━━ MATERIAL PROVIDED ━━

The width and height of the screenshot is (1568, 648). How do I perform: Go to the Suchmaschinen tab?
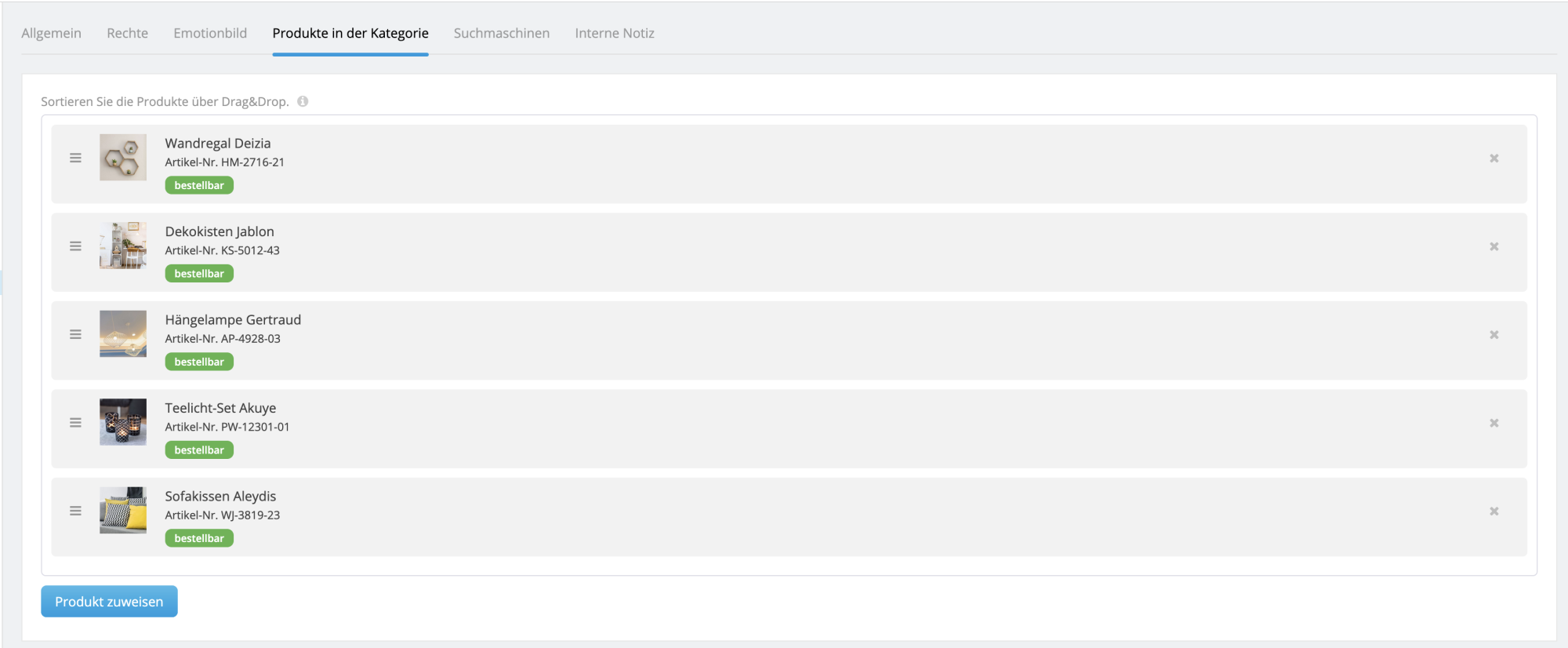tap(501, 33)
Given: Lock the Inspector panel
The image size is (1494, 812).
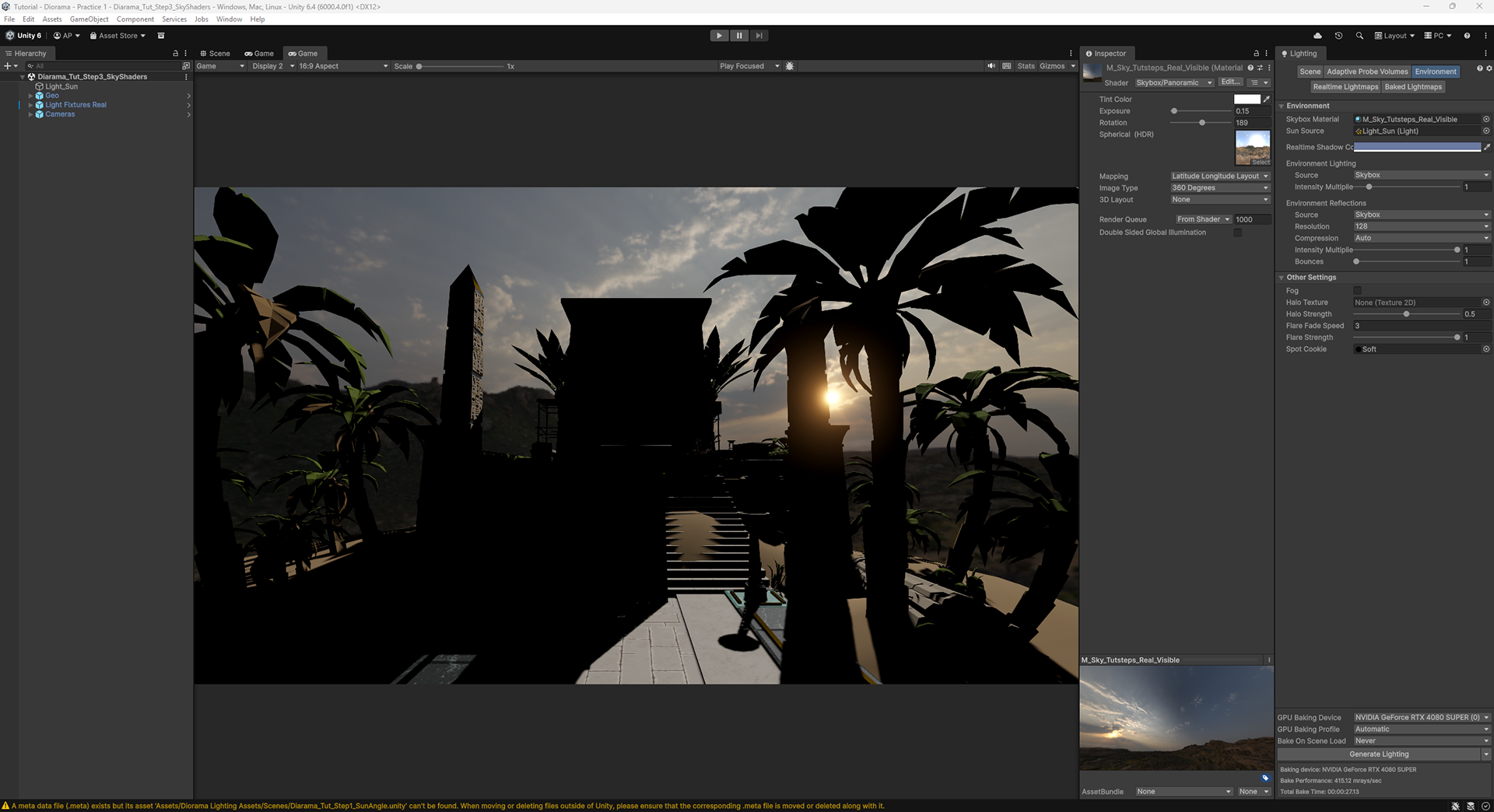Looking at the screenshot, I should (1256, 54).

━━━

DIRECTIONS => Leave out the pictures and give the rest of the records again exactly.

SOLUTION TO THIS EXERCISE =>
The width and height of the screenshot is (1568, 648). How do I perform: Go to the Suchmaschinen tab?
tap(501, 33)
Given: Lock the Inspector panel
The image size is (1494, 812).
Looking at the screenshot, I should (1256, 54).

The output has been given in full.